TRENTON, N.J. — A man convicted twice in a notorious 1990s rape and murder in New Jersey has lost his bid for a new trial based on bite-mark evidence.
Steven Fortin was convicted in the 1994 attack along Route 1 in Avenel, which was featured on the cable TV series “Forensic Files.”
The former Brewer, Maine, man also pleaded guilty to an attack on a Maine state trooper several months later that officials said exhibited similar characteristics to the New Jersey attack.
Fortin was serving a 20-year sentence in a Maine prison when the New Jersey charges were brought against him.

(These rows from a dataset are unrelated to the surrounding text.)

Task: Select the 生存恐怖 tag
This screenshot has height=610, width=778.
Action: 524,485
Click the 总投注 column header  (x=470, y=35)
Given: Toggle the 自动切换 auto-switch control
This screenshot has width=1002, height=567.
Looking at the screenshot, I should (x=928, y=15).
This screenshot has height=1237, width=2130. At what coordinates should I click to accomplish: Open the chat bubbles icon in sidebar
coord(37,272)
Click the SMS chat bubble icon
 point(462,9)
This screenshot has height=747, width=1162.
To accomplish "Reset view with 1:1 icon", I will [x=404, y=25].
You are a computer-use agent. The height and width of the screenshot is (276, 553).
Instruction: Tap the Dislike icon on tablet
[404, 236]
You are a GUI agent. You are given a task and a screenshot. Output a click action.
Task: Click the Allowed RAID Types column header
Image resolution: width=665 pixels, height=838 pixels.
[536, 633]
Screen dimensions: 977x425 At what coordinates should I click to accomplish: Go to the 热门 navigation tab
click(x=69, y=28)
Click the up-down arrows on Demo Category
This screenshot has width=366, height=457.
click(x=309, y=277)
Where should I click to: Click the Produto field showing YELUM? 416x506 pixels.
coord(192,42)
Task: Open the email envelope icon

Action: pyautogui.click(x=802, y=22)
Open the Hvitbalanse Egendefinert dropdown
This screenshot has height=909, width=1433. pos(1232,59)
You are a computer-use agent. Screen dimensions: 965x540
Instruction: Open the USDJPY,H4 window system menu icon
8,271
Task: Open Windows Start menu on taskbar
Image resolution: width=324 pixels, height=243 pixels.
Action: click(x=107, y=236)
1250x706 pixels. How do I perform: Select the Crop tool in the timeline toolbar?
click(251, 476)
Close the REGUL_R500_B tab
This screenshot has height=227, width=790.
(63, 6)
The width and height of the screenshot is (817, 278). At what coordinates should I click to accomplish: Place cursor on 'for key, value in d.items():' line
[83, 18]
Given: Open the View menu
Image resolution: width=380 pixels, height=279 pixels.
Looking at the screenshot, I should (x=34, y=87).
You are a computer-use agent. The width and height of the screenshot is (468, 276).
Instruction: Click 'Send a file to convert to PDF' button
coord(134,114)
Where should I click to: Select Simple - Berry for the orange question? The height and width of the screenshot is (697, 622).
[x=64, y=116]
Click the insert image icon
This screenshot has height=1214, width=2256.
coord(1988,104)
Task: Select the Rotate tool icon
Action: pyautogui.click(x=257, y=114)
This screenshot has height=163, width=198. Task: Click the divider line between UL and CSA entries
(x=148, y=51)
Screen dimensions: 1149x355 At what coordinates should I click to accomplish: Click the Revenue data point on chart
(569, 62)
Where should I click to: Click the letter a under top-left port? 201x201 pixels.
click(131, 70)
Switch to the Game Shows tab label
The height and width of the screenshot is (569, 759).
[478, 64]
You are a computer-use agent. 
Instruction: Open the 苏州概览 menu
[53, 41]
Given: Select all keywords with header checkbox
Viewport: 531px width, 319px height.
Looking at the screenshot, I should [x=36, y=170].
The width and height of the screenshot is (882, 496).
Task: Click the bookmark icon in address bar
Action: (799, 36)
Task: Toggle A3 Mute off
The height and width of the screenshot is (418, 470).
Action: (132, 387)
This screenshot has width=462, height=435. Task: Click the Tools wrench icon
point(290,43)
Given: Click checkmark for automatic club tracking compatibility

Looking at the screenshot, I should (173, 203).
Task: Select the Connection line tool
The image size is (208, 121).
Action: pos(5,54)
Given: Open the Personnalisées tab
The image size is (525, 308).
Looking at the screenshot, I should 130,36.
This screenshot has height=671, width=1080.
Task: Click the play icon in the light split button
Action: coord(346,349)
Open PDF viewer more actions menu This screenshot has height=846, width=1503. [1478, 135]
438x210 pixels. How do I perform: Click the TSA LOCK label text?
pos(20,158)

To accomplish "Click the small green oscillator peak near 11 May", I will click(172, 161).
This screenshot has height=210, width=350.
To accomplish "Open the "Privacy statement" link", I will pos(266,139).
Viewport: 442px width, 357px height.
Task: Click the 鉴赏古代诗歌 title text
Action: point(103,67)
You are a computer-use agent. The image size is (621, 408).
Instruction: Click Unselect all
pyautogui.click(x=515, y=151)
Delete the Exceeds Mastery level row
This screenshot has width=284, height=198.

Fortin’s first conviction in New Jersey was overturned due to evidentiary issues surrounding testimony by an expert witness who spoke about similarities between the two attacks.
Fortin was on death row before New Jersey abolished the death penalty in 2007 and his sentence was changed to life without parole.
In his appeal, he argued that studies in recent years have cast doubt on the reliability of bite-mark evidence and led to the reversal of more than two dozen convictions.
In Tuesday’s appellate ruling, the three-judge panel said jurors at Fortin’s second trial heard testimony about the unreliability of bite-mark evidence, and noted that no state has ruled it is inadmissible in criminal trials.
DNA evidence also tied Fortin to the scene of the New Jersey attack and helped to convict him, the panel said.